Cuarta confesión: en cierto punto, el viaje de Klosterman se transforma en una Odisea. Aquí, en vez de Calipso, están Cindy o la música de Rod Stewart -algo típico de su autor, sacarle punta a lo que a priori nunca imaginarías. El Chelsea Hotel o la casa familiar con todas sus tradiciones. La pregunta por el legado del rock y por el sentido que tiene en nuestras vidas. Algo, por cierto, que en un momento en el que el soporte físico pugna contra la descarga virtual y la puñetera nube adquiere un matiz francamente interesante. Cuando las pulgadas se transforman en bits. El crepitar de un disco en ceros y unos. Todo esto viene a cuento, Homero incluido, porque tengo la sensación de que, al final, lo que Klosterman busca es decodificar ese sentimiento tan americano del viaje, la carretera y la itinerancia. El paso, la transformación y ese vacío que queda como poso cuando, en definitiva, percibes que las cosas pocas veces cambian.

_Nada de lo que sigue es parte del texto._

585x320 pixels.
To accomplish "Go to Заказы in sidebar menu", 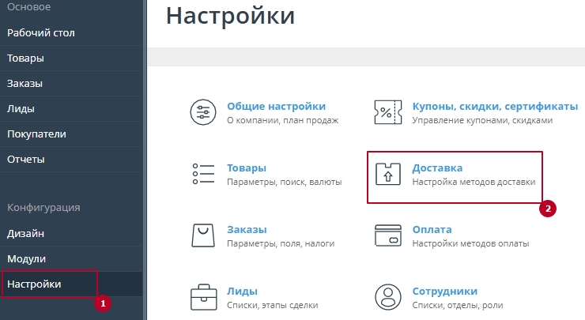I will tap(25, 84).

Quinta y última confesión: Lo que más me gusta del ensayo de Klosterman, impecable y afiladísimo, es que describe con minuciosidad la dificultad de permanecer, incluso resistir a sus envites, en la cultura contemporánea. Hasta el punto de que no resulta absurdo contrastar esos esfuerzos por mantener vivas a estrellas que ya no lo están con situaciones tan patéticas y bizarras como los amigos de GG Allin descojonándose de su cadáver en pleno velatorio. Lo que unos ven desde esas coordenadas, Klosterman parece mostrarlo desde estas otras. De ahí su afán impúdico, casi narcisista, maniaco y parlanchín, que nos convierte en eventuales copilotos de su viaje porque si hay una verdad para América esta es que siempre necesita que alguien la escuche. Puede que, de alguna manera, todas las estrellas fallecidas que pasan por las páginas del libro sean algo así como muertos comunes, monumentos de una cultura funeraria que se regocija en su obsesión por el éxito y la permanencia. Si algo nos enseña Klosterman es a observar detenidamente cada uno de los pequeños detalles, de los pies de página, que revelan las aristas del sueño americano. Y eso, en definitiva, es lo que queda.